+++ DATA RECORDS +++

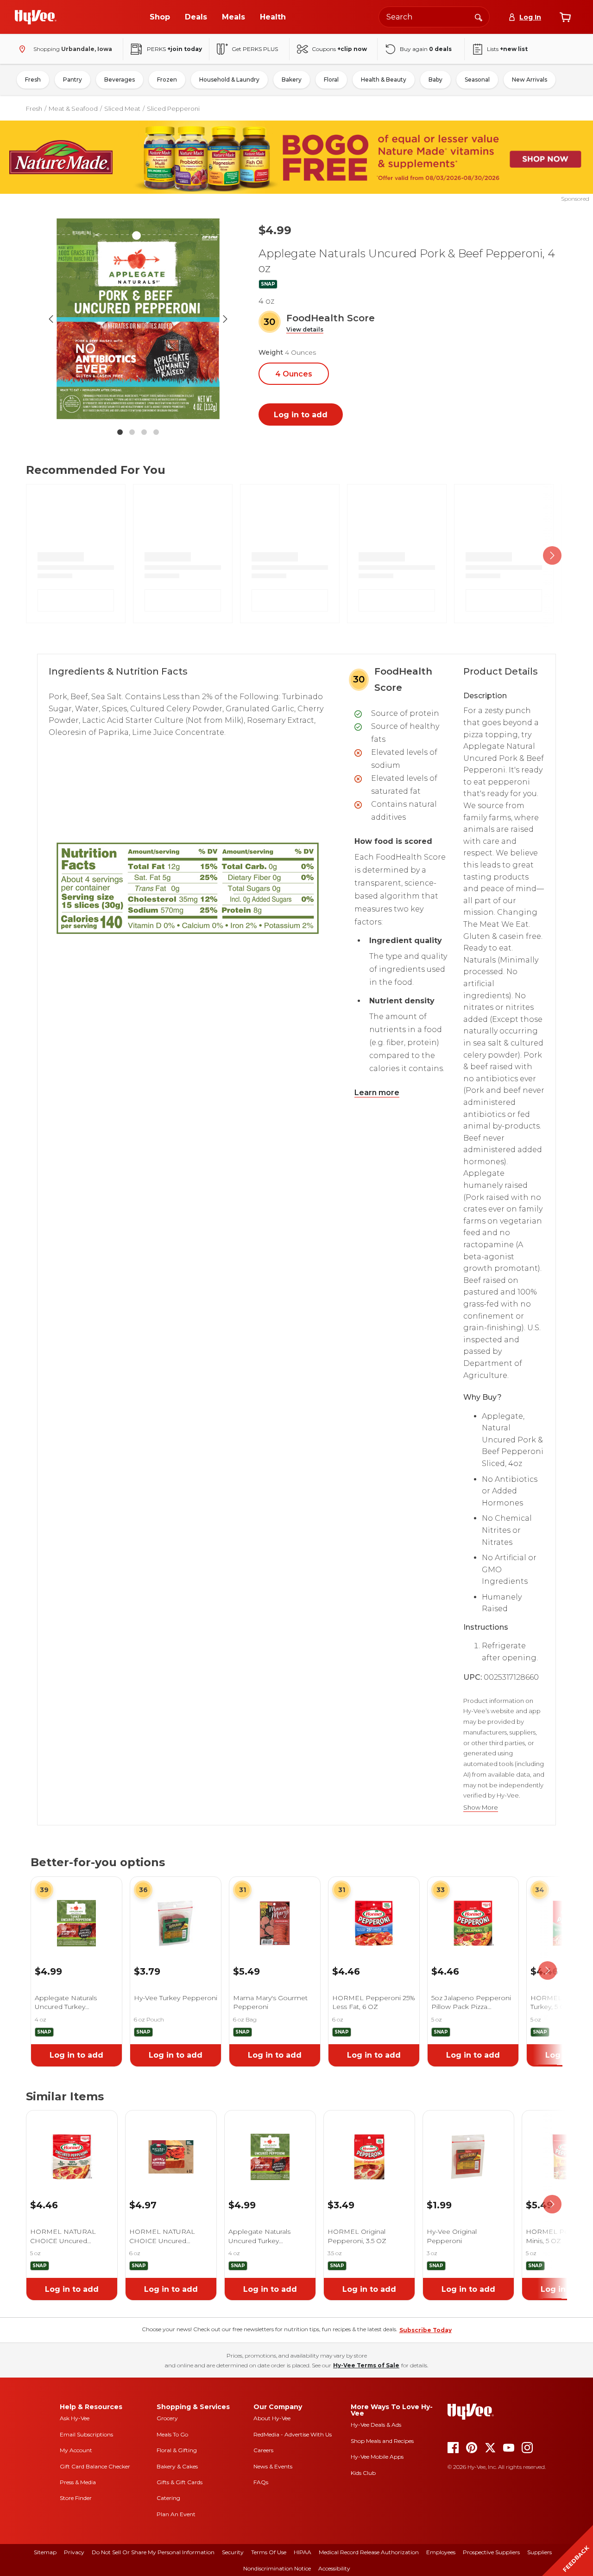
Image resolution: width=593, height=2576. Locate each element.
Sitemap (45, 2552)
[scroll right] (552, 555)
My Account (76, 2450)
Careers (263, 2450)
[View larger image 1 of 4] (138, 319)
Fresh (33, 79)
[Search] (478, 17)
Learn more (376, 1092)
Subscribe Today (425, 2330)
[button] (304, 329)
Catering (168, 2497)
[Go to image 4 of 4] (156, 432)
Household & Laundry (229, 79)
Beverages (119, 79)
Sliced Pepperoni (173, 108)
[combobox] (434, 16)
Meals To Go (172, 2434)
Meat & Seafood (73, 108)
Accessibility (334, 2568)
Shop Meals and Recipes (382, 2440)
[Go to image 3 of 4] (144, 432)
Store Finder (76, 2497)
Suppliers (539, 2552)
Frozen (167, 79)
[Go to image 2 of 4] (132, 432)
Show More (480, 1807)
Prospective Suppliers (491, 2552)
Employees (440, 2552)
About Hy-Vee (271, 2418)
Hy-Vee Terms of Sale (366, 2365)
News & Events (272, 2466)
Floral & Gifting (177, 2450)
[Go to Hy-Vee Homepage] (36, 17)
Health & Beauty (383, 79)
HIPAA (302, 2552)
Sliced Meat (122, 108)
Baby (435, 79)
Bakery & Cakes (177, 2466)
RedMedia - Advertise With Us (292, 2434)
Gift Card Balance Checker (95, 2466)
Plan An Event (176, 2514)
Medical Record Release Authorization (369, 2552)
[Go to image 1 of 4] (120, 432)
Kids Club (363, 2472)
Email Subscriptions (86, 2434)
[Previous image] (51, 319)
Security (233, 2552)
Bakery (292, 79)
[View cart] (565, 17)
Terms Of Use (268, 2552)
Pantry (72, 79)
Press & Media (78, 2482)
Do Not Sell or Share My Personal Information (153, 2552)
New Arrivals (529, 79)
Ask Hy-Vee (74, 2418)
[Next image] (225, 319)
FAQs (260, 2482)
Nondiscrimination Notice (277, 2568)
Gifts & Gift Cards (179, 2482)
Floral (331, 79)
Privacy (74, 2552)
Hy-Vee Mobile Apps (377, 2456)
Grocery (167, 2418)
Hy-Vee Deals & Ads (376, 2424)
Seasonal (477, 79)
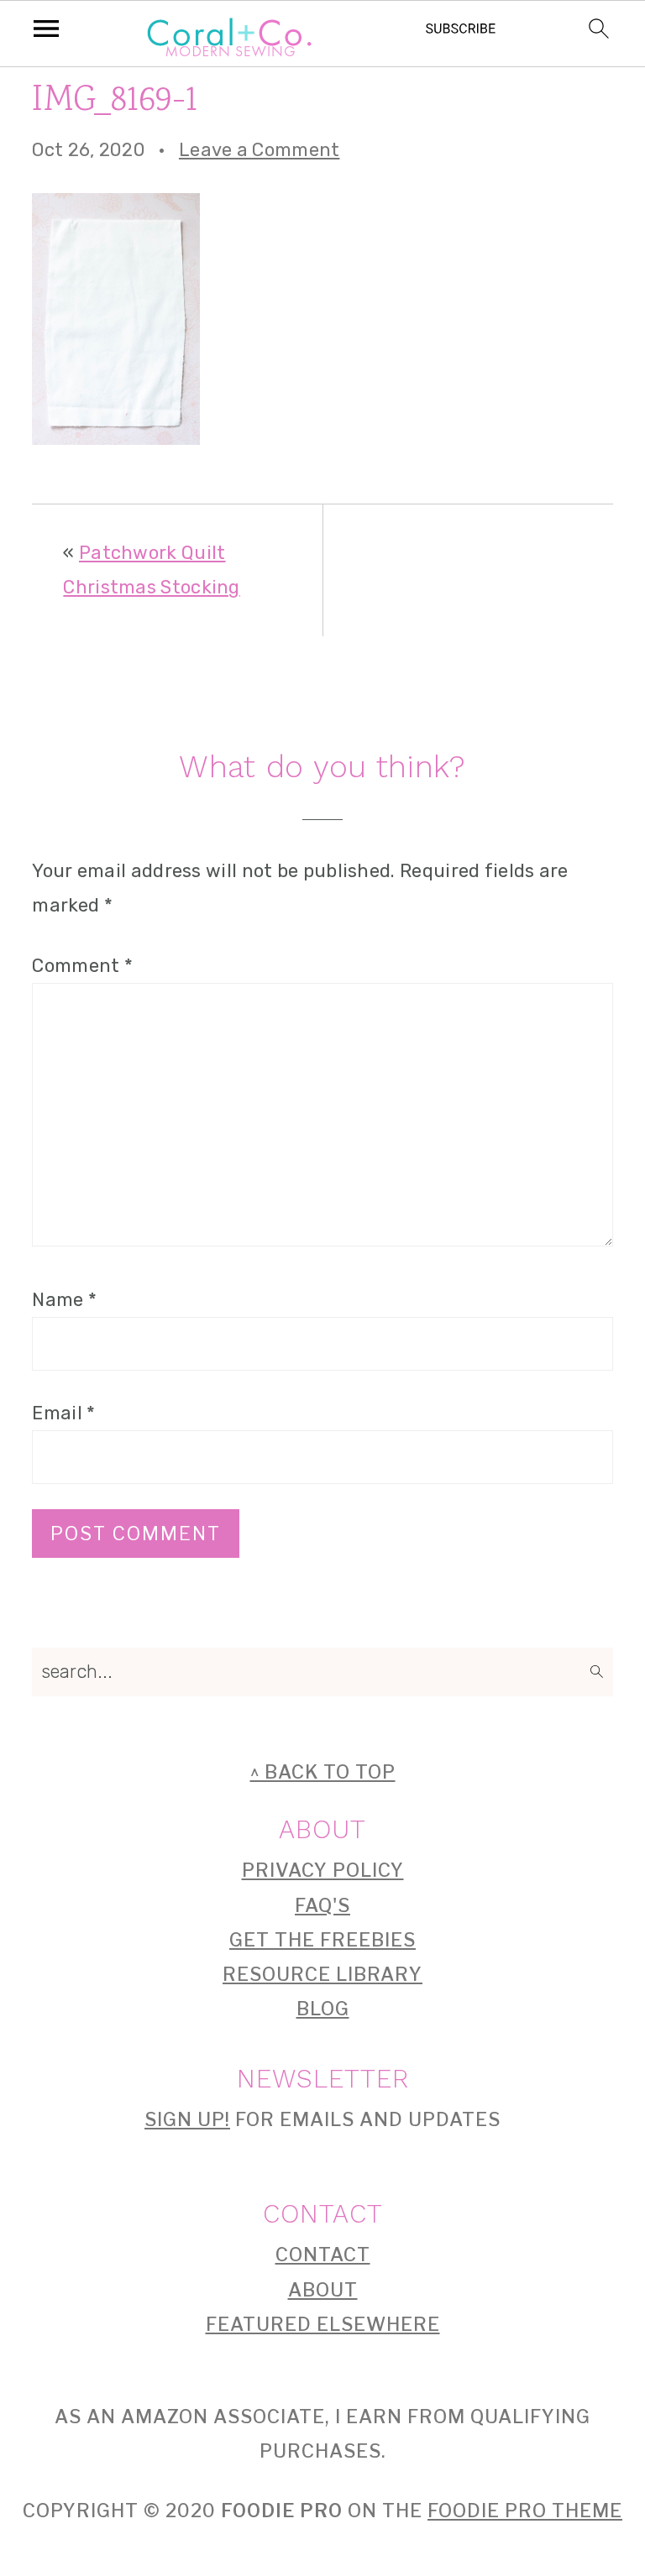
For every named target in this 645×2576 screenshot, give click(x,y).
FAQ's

+++

● WORK ORDER: Of the entries above, repeat exactly the lines between the line with "Meat & Seafood (73, 108)" and the line with "Hy-Vee Terms of Sale (366, 2365)", inclusive, and no others.

● YOUR SOLUTION:
Meat & Seafood (73, 108)
Accessibility (334, 2568)
Shop Meals and Recipes (382, 2440)
[Go to image 3 of 4] (144, 432)
Store Finder (76, 2497)
Suppliers (539, 2552)
Frozen (167, 79)
[Go to image 2 of 4] (132, 432)
Show More (480, 1807)
Prospective Suppliers (491, 2552)
Employees (440, 2552)
About Hy-Vee (271, 2418)
Hy-Vee Terms of Sale (366, 2365)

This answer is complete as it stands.